Times Colonist

Society has failed Montreal, premier says

- GIUSEPPE VALIANTE and SIDHARTHA BANERJEE

MONTREAL — For the first time since the beginning of the COVID-19 pandemic, Quebec Premier François Legault visited Montreal on Thursday, where he announced the province had recorded 131 new deaths linked to the virus — 91 of them in the hard-hit city.

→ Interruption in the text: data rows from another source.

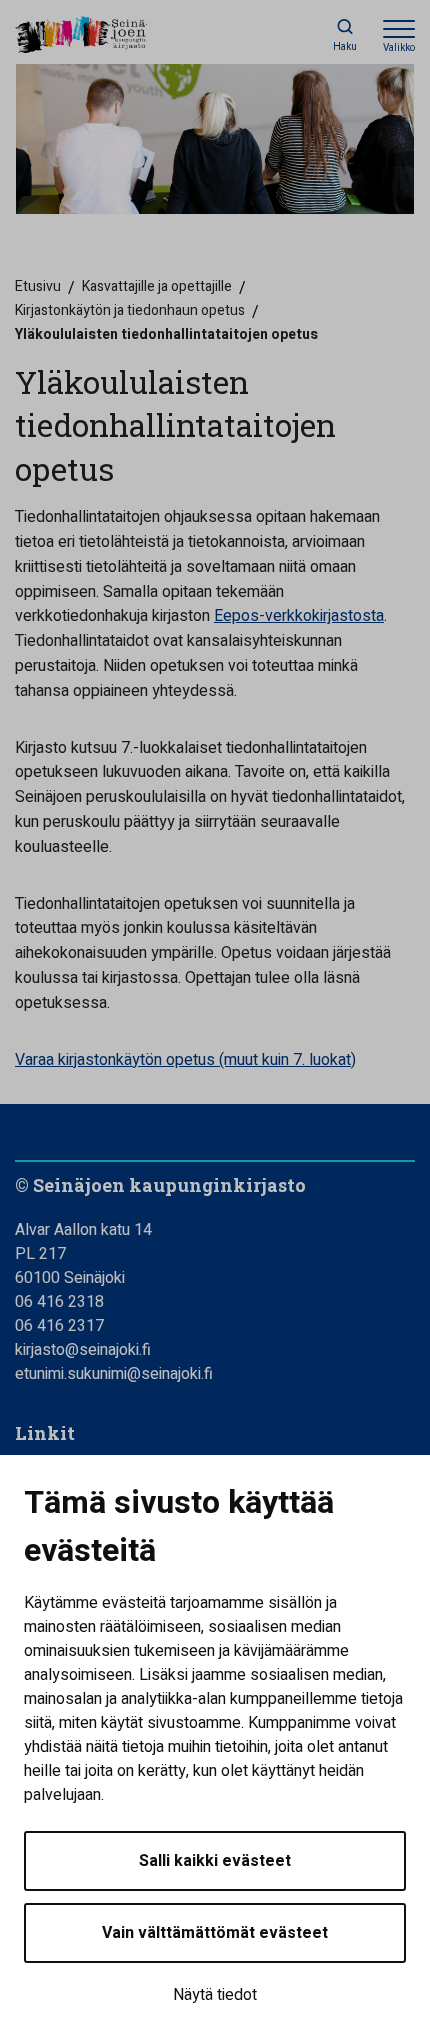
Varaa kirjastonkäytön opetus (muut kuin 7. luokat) (185, 1060)
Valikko (399, 48)
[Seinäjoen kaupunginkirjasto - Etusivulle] (105, 36)
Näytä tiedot (215, 1995)
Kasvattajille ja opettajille (157, 286)
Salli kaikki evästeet (215, 1861)
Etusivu (38, 286)
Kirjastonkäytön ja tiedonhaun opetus (130, 310)
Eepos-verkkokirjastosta (299, 616)
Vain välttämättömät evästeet (215, 1933)
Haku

Montreal — the epicentre of the COVID-19 contagion in Canada and Legault’s hometown — is still so “fragile,” the premier said, that he had little choice but to cancel the rest of the school year for elementary students in the area.

Legault took some responsibi­lity for the repeated failures to bring the contagion in Montreal under control, especially within the city’s long-term care homes, where the majority of the province’s deaths have occurred. But it’s Quebecers as a whole, he said, who have let this happen to Montreal. “I think the society failed,” he said.

There are three times more seniors in long-term care homes in Quebec, per capita, “than anywhere else in the world,” Legault said.

The homes were underfunde­d and understaff­ed for years, and the people who worked there were underpaid, he said.

Hundreds of members of the Canadian Armed Forces have been dispatched to the province’s long-term care homes to help feed and care for residents. Legault said Thursday that the Forces’ mandate had been extended until June 12.

The province had recorded 40,724 confirmed cases of COVID-19 by Thursday, an increase of 793 on the previous day. Almost 11,000 people have recovered. Montreal has had 20,633 cases and 2,154 deaths.

Daycares in the greater Montreal area, which had a tentative reopening date of May 25, now have to remain closed until at least June 1, the premier said.